Stocks rose on Monday on strong earnings and signs of a strengthening economic recovery, although a surge in the price of oil highlighted the increased political risk in the Middle East.

After a weekend of digesting the political turmoil in Egypt, investors took a more sanguine view of events after sending stocks sharply lower on Friday. The Market Vectors Egypt Index ETF rose 6.3 percent.

It's creating a great opportunity to step up and increase exposure to emerging markets and other areas of the international markets, said Robert Lutts, president and chief investment officer at Cabot Money Management in Salem, Massachusetts.
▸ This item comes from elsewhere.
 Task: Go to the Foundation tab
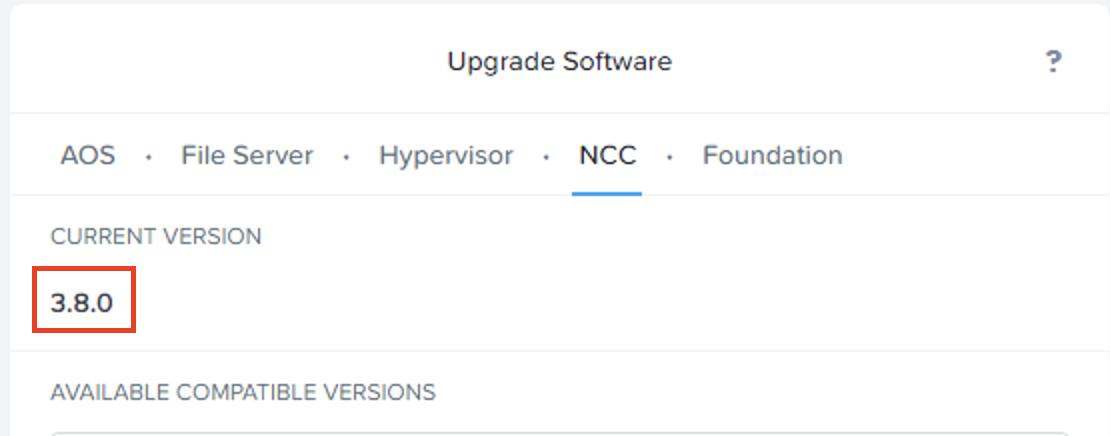[772, 156]
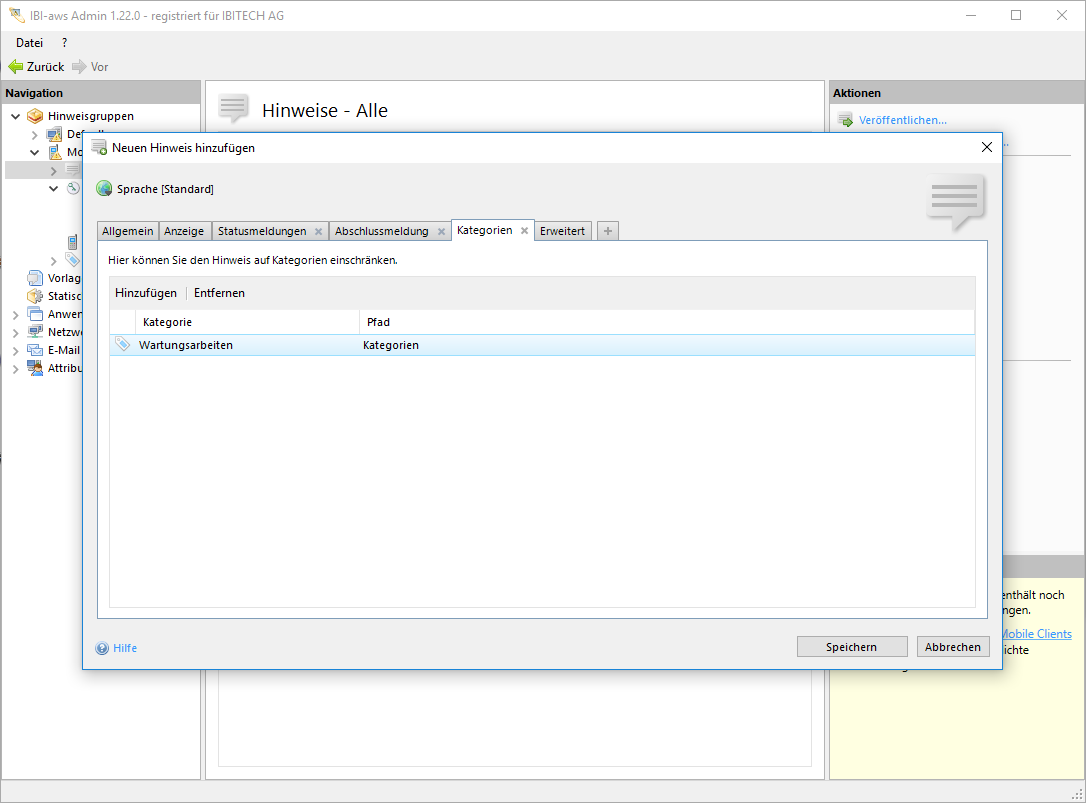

I'm optimistic that this will be resolved and blow over.

Relief that the turmoil appeared not to be escalating as feared allowed investors to focus on data showing stronger U.S. personal spending and regional manufacturing as well as solid earnings from Exxon Mobil Corp, whose shares rose nearly 1.7 percent to $80.34.

NYMEX crude futures climbed 3 percent to $92.16 per barrel on concerns the unrest could spread to oil-producing nations or disrupt the flow of oil through the Suez Canal. The S&P energy index jumped 2.3 percent and was the biggest gaining sector.
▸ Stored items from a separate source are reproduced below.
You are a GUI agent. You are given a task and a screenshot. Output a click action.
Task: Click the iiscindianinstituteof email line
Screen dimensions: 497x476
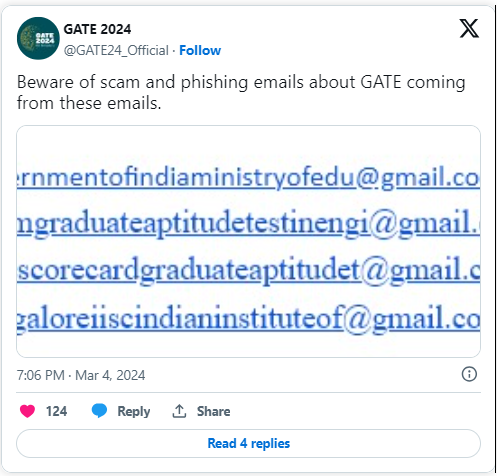click(x=248, y=319)
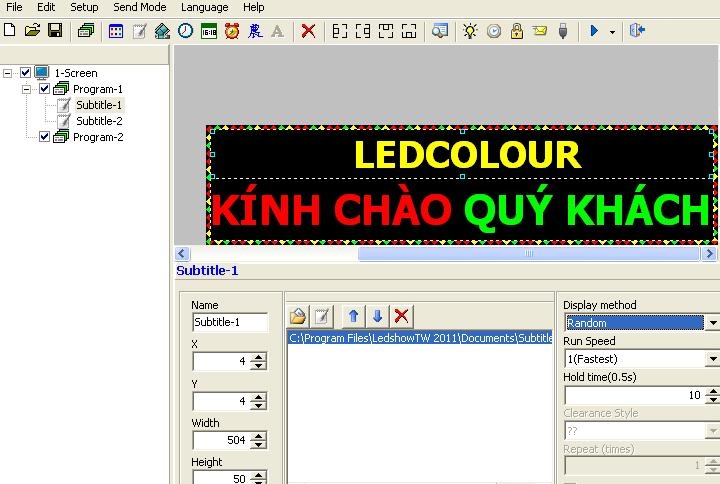
Task: Click the blue play send icon
Action: click(x=594, y=31)

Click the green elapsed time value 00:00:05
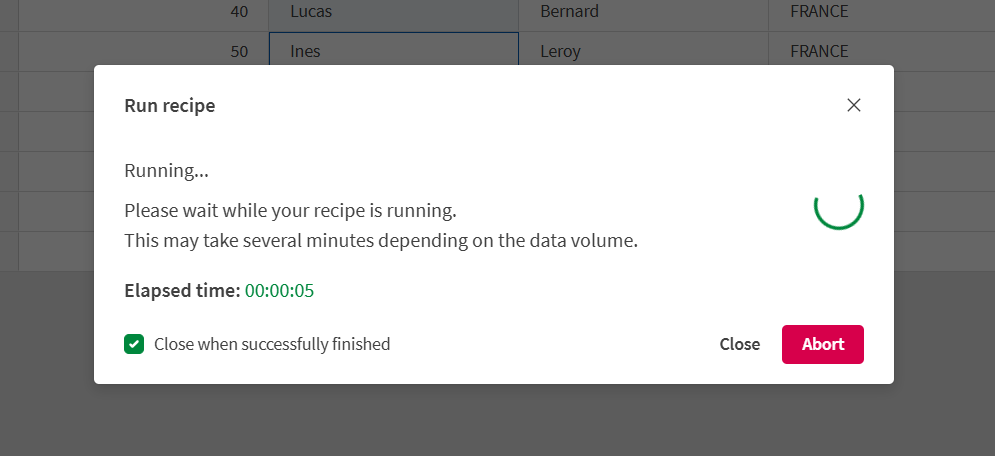coord(280,291)
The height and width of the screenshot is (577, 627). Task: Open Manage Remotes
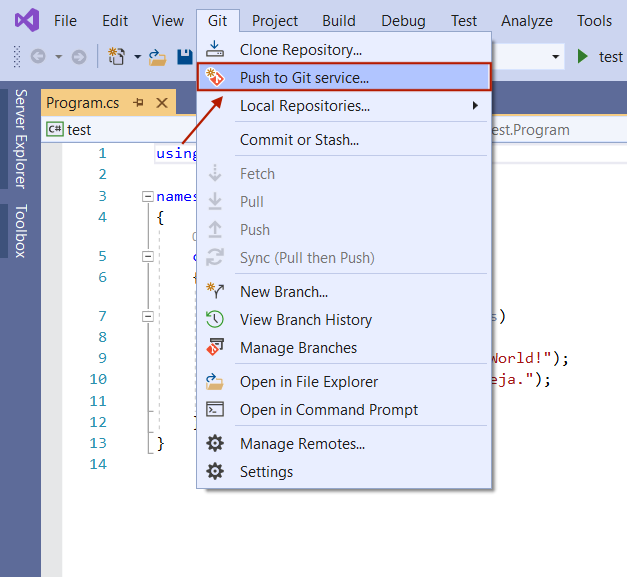pos(302,444)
The Dow Jones industrial average gained 23.65 points, or 0.20 percent, to 11,847.35. The Standard & Poor's 500 Index rose 5.90 points, or 0.46 percent, to 1,282.24. The Nasdaq Composite Index added 6.04 points, or 0.22 percent, to 2,692.93.

The CBOE Volatility index VIX, Wall Street's so-called fear gauge, dipped 1.95 percent to 19.65, after having surged by 24 percent on Friday in the largest percentage gain since May.

Wall Street posted its biggest one-day loss in nearly six months on Friday as the anti-government rioting in Egypt sparked a flight to less risky assets.

On the economic front, the Commerce Department said U.S. consumer spending rose in December for a sixth straight month, while a separate report showed business activity in the U.S. Midwest grew more than expected in January.

The strengthening data lifted optimism ahead of Friday's non-farm payrolls report, expected to show the U.S. economy added 145,000 jobs in January.

M&A activity also helped lift stocks. Massey Energy Co rose 10 percent to $62.99 after Alpha Natural Resources agreed to a $7.1 billion deal to create the second largest U.S. coal miner by market value.

In other M&A action, CNOOC Ltd will pay $1.3 billion in its second shale deal with America's Chesapeake Energy Corp, the latest move by China's top offshore oil producer in its aggressive drive for overseas acquisitions.

Chesapeake advanced 7.1 percent to $29.27.

Exxon Mobil Corp gained 1.8 percent to $80.41 after the world's largest publicly traded oil company reported a higher-than-expected 53 percent increase in quarterly profit.

Technology bellwether Intel Corp fell 1.8 percent to $21.07 after cutting its first-quarter revenue forecast by $300 million due to costs for correcting a design flaw in one of its chips.